The same trend was obvious in the northwest suburbs and on Northwest Side. In every township, turnout doubled over 2008, but in none did Trump’s vote nudge much past half. The more affluent the area, the lower his vote. Trump got 44.1 percent of the vote Maine Township, 40.1 percent in Niles Township (Skokie, Lincolnwood), 54.5 percent in Leyden Township (Rosemont and western suburbs) and 56.7 percent in Norwood Park Township (Norridge, Harwood Heights). However, in more affluent suburbs, Trump got just 30.2 percent of the vote in Northfield Township (Glenview, Northfield), 42.1 percent in Schaumburg Township and 40.6 percent in Elk Grove Township.

Clinton fared no better. She won Maine Township by 953 votes, Norwood Park Township by nine votes, Niles Township by 1,105 votes, and, surprisingly, Northfield Township by 3,635 votes, but she lost Leyden Township by 342 votes, Elk Grove Township by 200 votes and Schaumburg Township by 357 votes. Remember, those are Democrats voting in a Democratic primary, and they’re not voting for her.

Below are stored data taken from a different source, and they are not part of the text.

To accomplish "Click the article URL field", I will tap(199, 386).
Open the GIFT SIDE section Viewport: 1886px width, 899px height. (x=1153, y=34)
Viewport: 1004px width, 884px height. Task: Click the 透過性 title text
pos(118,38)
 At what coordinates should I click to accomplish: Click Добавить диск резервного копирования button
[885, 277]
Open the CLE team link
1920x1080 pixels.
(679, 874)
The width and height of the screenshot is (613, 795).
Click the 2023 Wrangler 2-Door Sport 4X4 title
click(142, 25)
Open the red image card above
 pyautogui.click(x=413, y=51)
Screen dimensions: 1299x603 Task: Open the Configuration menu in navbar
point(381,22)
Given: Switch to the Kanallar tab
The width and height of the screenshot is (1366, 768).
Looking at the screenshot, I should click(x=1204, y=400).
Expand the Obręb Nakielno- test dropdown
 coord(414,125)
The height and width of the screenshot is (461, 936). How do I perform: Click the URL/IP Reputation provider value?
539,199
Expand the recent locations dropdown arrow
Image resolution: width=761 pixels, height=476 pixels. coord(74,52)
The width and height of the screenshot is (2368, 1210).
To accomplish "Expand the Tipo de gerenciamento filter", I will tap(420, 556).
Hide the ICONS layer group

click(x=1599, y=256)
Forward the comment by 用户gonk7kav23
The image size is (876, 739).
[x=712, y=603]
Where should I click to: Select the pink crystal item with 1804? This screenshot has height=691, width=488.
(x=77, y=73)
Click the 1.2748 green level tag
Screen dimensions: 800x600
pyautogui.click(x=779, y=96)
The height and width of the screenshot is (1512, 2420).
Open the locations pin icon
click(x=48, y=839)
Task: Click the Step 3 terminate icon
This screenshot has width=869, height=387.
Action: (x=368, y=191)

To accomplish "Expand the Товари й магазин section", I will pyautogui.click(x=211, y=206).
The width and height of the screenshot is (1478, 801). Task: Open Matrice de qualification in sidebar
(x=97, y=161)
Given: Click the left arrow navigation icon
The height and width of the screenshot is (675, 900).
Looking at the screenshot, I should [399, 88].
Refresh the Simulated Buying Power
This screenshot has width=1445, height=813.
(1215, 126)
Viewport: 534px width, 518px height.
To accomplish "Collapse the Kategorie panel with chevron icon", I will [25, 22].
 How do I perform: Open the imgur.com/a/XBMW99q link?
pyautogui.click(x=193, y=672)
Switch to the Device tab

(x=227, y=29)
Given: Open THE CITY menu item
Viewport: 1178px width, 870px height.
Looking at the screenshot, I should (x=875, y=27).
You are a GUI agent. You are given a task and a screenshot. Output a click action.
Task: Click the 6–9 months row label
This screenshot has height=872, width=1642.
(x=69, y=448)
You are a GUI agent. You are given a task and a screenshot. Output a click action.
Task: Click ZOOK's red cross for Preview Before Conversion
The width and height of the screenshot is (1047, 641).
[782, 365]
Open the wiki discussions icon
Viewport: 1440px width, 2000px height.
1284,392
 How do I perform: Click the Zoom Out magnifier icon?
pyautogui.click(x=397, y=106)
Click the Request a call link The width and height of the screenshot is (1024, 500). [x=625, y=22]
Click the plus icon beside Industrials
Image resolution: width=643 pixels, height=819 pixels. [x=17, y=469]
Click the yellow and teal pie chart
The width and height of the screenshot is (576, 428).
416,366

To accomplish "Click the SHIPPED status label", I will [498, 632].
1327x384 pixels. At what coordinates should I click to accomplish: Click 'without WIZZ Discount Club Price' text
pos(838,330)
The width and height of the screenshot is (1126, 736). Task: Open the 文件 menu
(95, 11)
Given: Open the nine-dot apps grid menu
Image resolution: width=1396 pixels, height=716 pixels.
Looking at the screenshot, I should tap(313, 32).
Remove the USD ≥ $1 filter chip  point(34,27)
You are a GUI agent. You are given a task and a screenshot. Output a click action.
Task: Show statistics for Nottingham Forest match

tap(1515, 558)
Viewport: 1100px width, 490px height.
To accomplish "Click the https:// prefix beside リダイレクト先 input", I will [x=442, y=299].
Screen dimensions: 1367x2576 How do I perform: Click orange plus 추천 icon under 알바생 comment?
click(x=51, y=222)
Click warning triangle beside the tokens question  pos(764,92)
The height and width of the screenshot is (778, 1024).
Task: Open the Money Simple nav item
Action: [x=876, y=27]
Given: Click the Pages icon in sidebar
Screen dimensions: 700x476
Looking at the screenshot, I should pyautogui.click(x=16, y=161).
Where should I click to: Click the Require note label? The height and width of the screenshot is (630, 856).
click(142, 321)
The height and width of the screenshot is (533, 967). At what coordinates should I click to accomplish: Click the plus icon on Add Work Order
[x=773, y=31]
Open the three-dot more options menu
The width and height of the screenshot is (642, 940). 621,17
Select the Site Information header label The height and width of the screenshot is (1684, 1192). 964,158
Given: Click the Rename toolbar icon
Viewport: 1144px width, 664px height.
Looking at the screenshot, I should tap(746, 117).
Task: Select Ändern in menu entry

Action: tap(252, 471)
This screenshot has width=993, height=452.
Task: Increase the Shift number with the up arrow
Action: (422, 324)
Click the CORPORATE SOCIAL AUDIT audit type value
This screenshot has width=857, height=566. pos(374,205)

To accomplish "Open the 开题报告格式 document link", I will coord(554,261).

The trend in Chicago was similar. In 2008 against Obama, Clinton won the Northwest Side 38th, 41st and 45th wards, as well as the 11th, 13th and 23rd wards. On March 15 she lost every one of those wards to Sanders. In fact, she lost all 11 "white ethnic" wards. She won only four white-majority Lakefront wards and no Hispanic wards. It was Clinton’s 60 to 70 percent showing in the predominantly black wards and townships that provided her margin of victory. Sanders beat Clinton in the Collar Counties and Downstate roughly 439,000-377,000. That’s amazing. There are a lot of Hillary haters.

So what if the November choice is between Clinton and Trump? Based on the Illinois returns, that’s not the usual "least worst" choice. It’s more like a choice between do I slash my wrists or do I cut my throat. Thank you President Obama. You’ve definitely given us "change we need." Our next president will be the most least hated — or is it the least most hated?